DOCUMENT PASSAGE -
* start *
2 R’s family tree

Consider this small program in R:

add_tax <- function(price, rate) price * (1 + rate)

prices <- c(10, 25, 8, 42)
with_tax <- sapply(prices, add_tax, rate = 0.2)
with_tax

That code used four ideas R did not invent: first-class functions, vectorized operations, higher-order functions, and lexical scope. They arrived from different languages and different decades.

Figure 2.1: R’s lineage: each language passed a core idea to the next.

2.1 Church’s lambda calculus becomes a programming language

By 1958, the only real option for writing programs was Fortran, which John Backus and his team at IBM had released the year before. Before Fortran, programming meant writing instructions in the machine’s own notation: numbers and abbreviations that corresponded directly to hardware operations. Backus wanted scientists to write something closer to mathematical formulas, and Fortran (short for “Formula Translation”) was the result, the first high-level programming language, fast at arithmetic and accessible to people who were not hardware specialists.

But a researcher at MIT wanted to write programs for artificial intelligence research, and he needed something Fortran could not do: a language that could manipulate symbols, build up complex structures, and treat its own programs as data.
* end *
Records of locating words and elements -
* start *
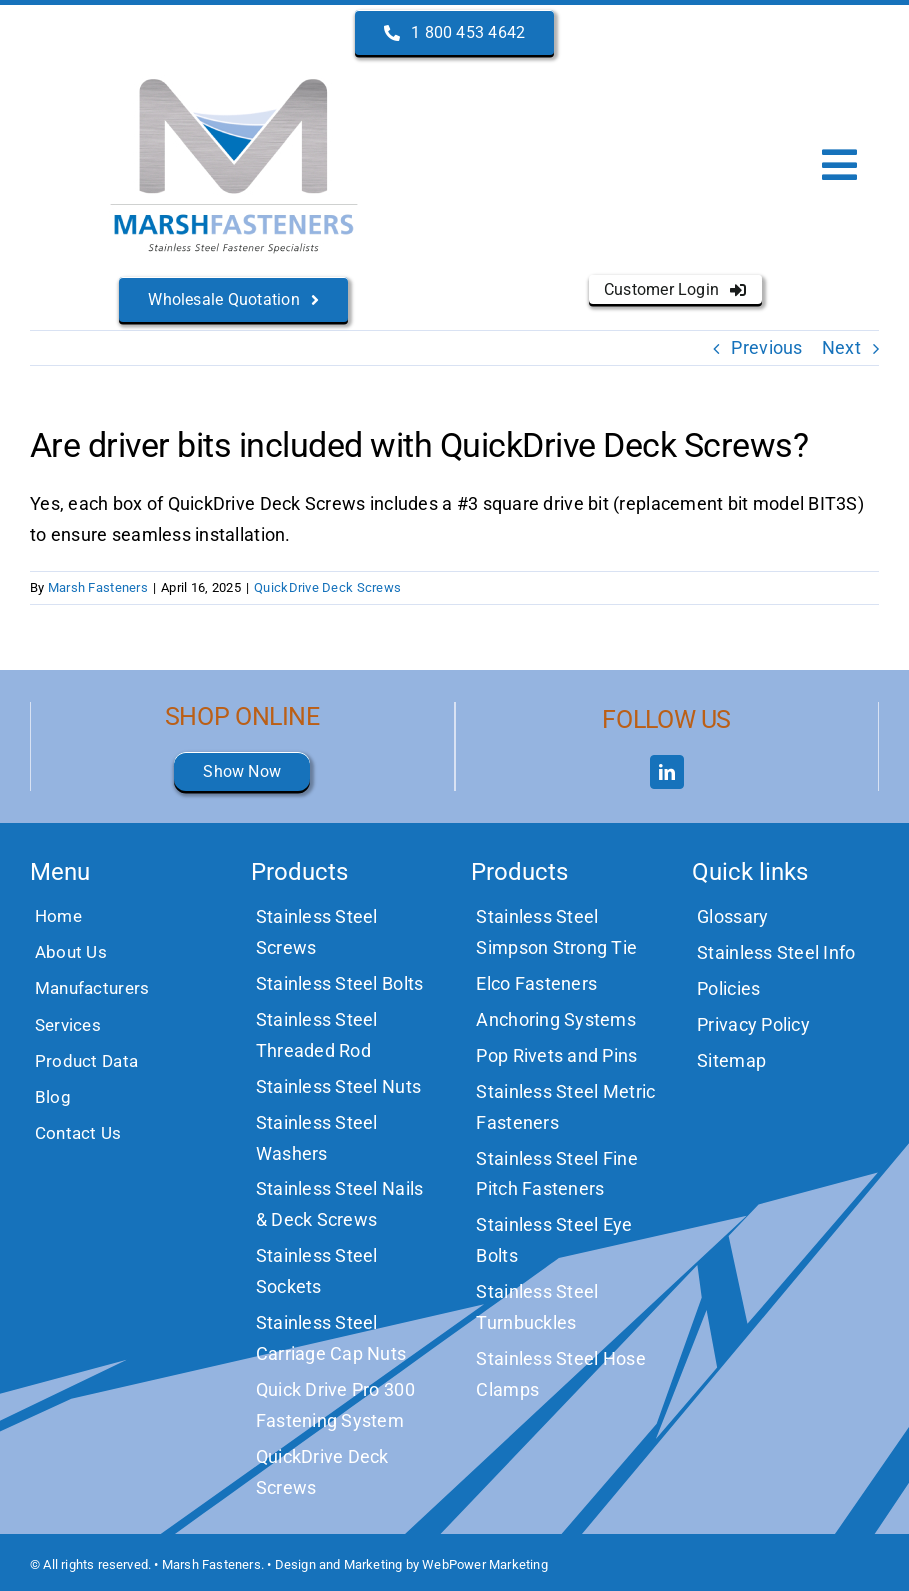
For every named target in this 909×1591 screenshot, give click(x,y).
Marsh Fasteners (98, 587)
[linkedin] (667, 772)
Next (841, 347)
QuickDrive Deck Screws (327, 587)
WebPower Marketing (485, 1564)
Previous (766, 347)
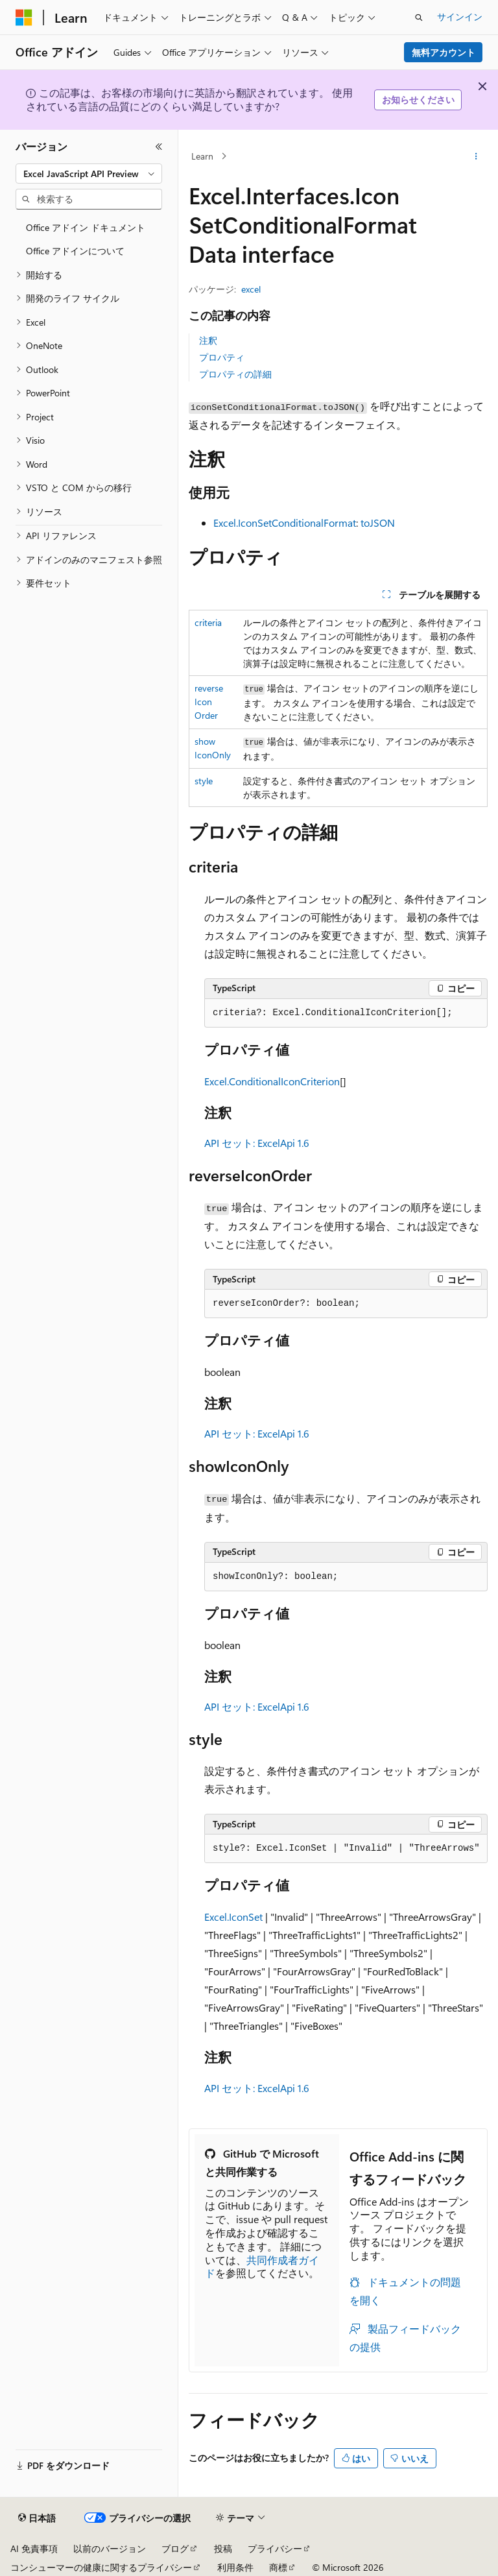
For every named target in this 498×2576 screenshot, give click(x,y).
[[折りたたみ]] (158, 146)
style (204, 781)
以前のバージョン (109, 2548)
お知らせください (418, 99)
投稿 (223, 2548)
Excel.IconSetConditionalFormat (284, 522)
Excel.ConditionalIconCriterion (272, 1081)
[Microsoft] (24, 17)
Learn (202, 156)
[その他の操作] (476, 156)
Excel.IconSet (233, 1916)
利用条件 (235, 2567)
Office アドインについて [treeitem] (75, 251)
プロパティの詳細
* end *
WHAT YOU WILL DO -
1. According to the text about R's family tree, why did the MIT researcher need a language other than Fortran?
2. Output the lines of the records, starting at the line containing "WebPower Marketing (485, 1564)" and ending at the last line of the records, and leave out the pictures.
The records have nothing to do with the text about R's family tree.

THE RESPONSES -
1. He wanted to write programs for artificial intelligence research, which required something Fortran could not do. He needed a language that could manipulate symbols, build up complex structures, and treat its own programs as data.

2.
WebPower Marketing (485, 1564)
Previous (766, 347)
For every named target in this 498×2576 screenshot, give click(x,y).
[[折りたたみ]] (158, 146)
style (204, 781)
以前のバージョン (109, 2548)
お知らせください (418, 99)
投稿 (223, 2548)
Excel.IconSetConditionalFormat (284, 522)
Excel.ConditionalIconCriterion (272, 1081)
[Microsoft] (24, 17)
Learn (202, 156)
[その他の操作] (476, 156)
Excel.IconSet (233, 1916)
利用条件 (235, 2567)
Office アドインについて [treeitem] (75, 251)
プロパティの詳細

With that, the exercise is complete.